'Diplomasi Koboi' Kamboja di Myanmar Bikin ASEAN Cemas

'Diplomasi Koboi' Kamboja di Myanmar Bikin ASEAN Cemas

KABARINDO, PHNOM PENH – Upaya Perdana Menteri Kamboja Hun Sen membawa kepemimpinan militer Myanmar (Tatmadaw) ke dalam ASEAN baru-baru ini telah mengkhawatirkan banyak mitra regionalnya di ASEAN.

Sejak kudeta militer pada 1 Februari di Myanmar, sebagian besar negara ASEAN telah mengutuk pemerintahan baru negara itu, dan menghalangi kehadiran mereka di KTT ASEAN (Oktober 2021) dan di KTT ASEAN-China (November 2021) karena "kemajuan yang tidak memadai" dalam melaksanakan rencana perdamaian yang disepakati awal tahun ini.

Pada 28 Oktober lalu, Kamboja secara resmi mengambil alih kepemimpinan Perhimpunan Bangsa-Bangsa Asia Tenggara (ASEAN) untuk ketiga kalinya sejak bergabung dengan grup tersebut pada 1999.

Merasa Tindakannya Benar

Sebagai langkah pertama dalam upayanya, Hun Sen bertemu dengan Menteri Luar Negeri yang ditunjuk militer, Wunna Maung Lwin, di Phnom Penh pada 7 Desember lalu.

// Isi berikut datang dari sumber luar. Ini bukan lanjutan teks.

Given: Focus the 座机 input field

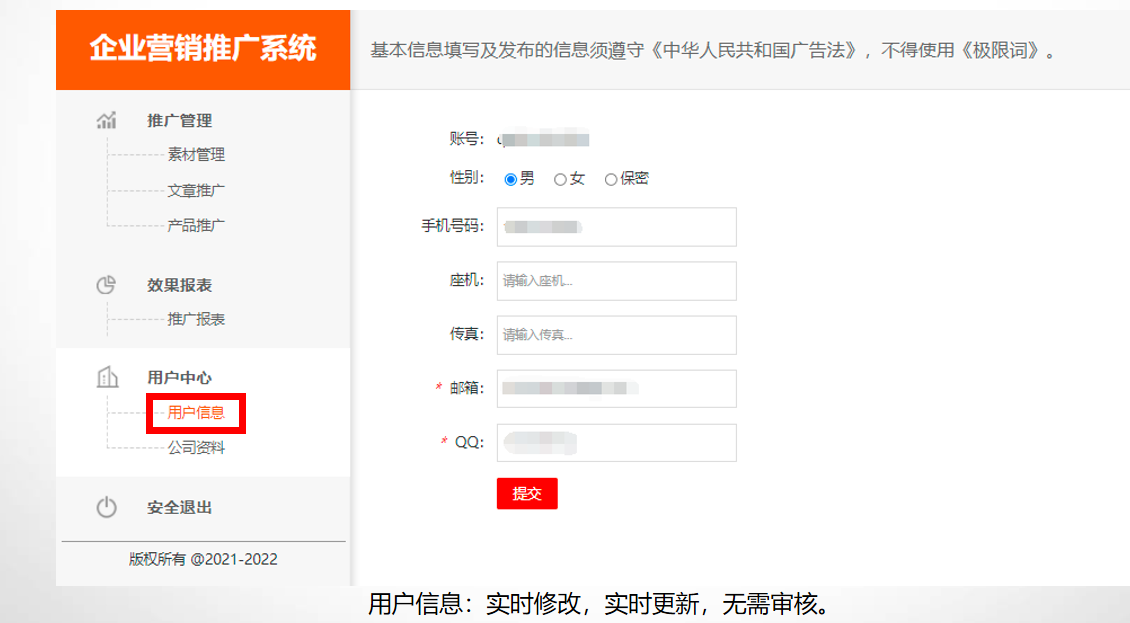Looking at the screenshot, I should pyautogui.click(x=616, y=281).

Dia juga mengumumkan bahwa dia akan mengunjungi Myanmar pada tahun 2022 untuk bertemu dengan para pemimpin senior militer, termasuk panglima tertinggi dan pemimpin kudeta Min Aung Hlaing dalam kunjungan kenegaraan pertama oleh seorang pemimpin asing sejak kudeta.

Dalam membenarkan strategi pendekatan keterlibatan barunya, Perdana Menteri Kamboja mengatakan bahwa Myanmar adalah “anggota keluarga ASEAN” dan “jika kita tidak bekerja dengan pihak berwenang di Myanmar, dengan siapa kita harus bekerja?”

Dia juga membentak kritikus yang mempertanyakan keputusannya untuk bertemu dengan militer, mengatakan kepada mereka, “Tolong jangan ganggu saya. Beri aku kesempatan untuk menyelesaikan masalah ini.”

Menurut Charles Dunst, pengamat di program Asia Tenggara di Pusat Studi Strategis dan Internasional (CSIS), diplomasi koboi Hun Sen dapat berhasil, tapi berisiko tinggi.

“Satu-satunya cara untuk mencegah [negara gagal di Myanmar] adalah dengan melibatkan junta, daripada mengisolasi mereka. [Tapi] ada potensi baginya untuk membuat keputusan yang tidak terduga, “menembak dari pinggul” yang berisiko memperburuk situasi di Myanmar,” kata Dunst.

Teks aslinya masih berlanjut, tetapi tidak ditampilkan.